Task item: Find the word "screenshot" in the material below and gather every line that contains it.
*** Information given ***
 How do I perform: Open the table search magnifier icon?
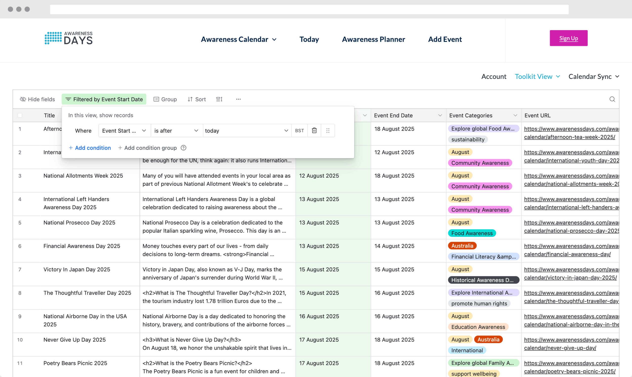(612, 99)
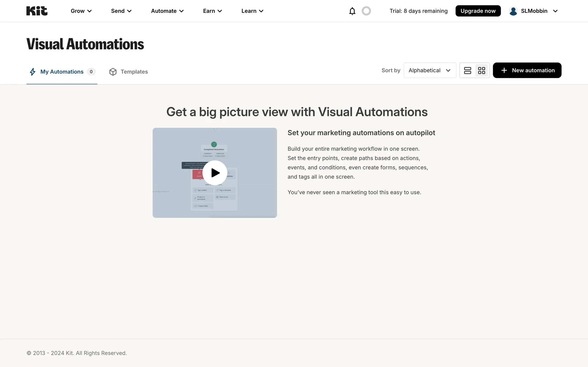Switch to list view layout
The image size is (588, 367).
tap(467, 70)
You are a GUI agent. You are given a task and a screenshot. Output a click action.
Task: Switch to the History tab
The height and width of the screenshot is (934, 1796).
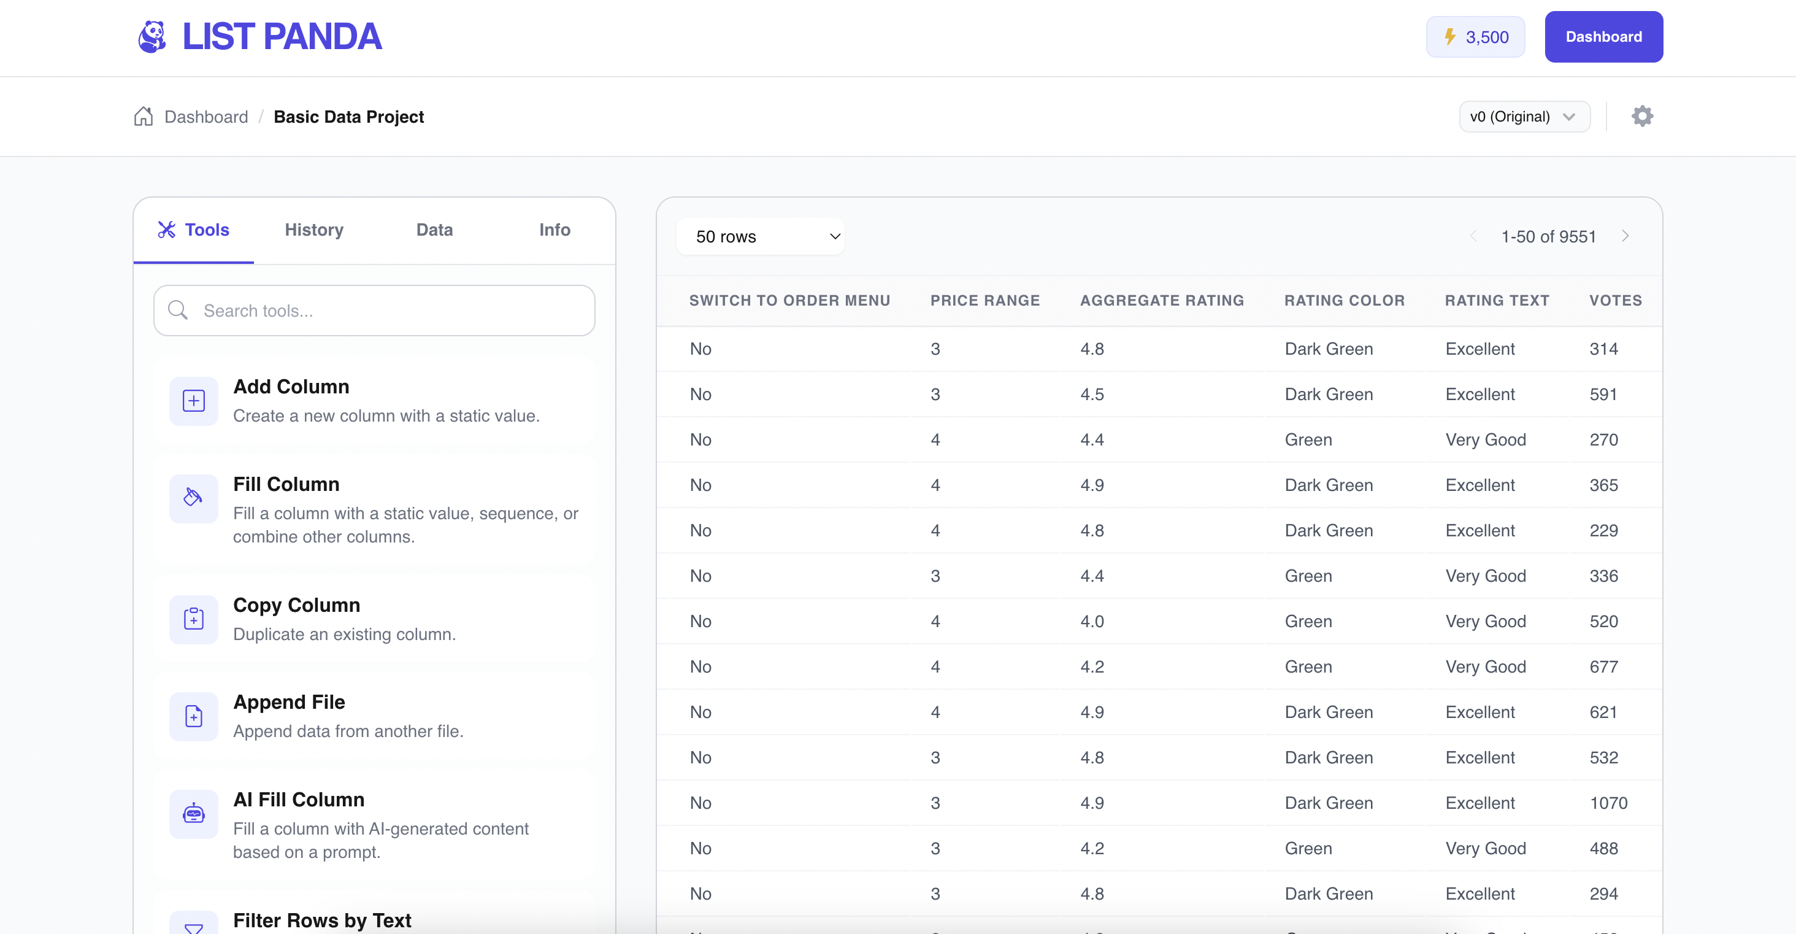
*** End of Information given ***
Solution for this problem:
You are a GUI agent. You are given a task and a screenshot. Output a click action.
The height and width of the screenshot is (934, 1796).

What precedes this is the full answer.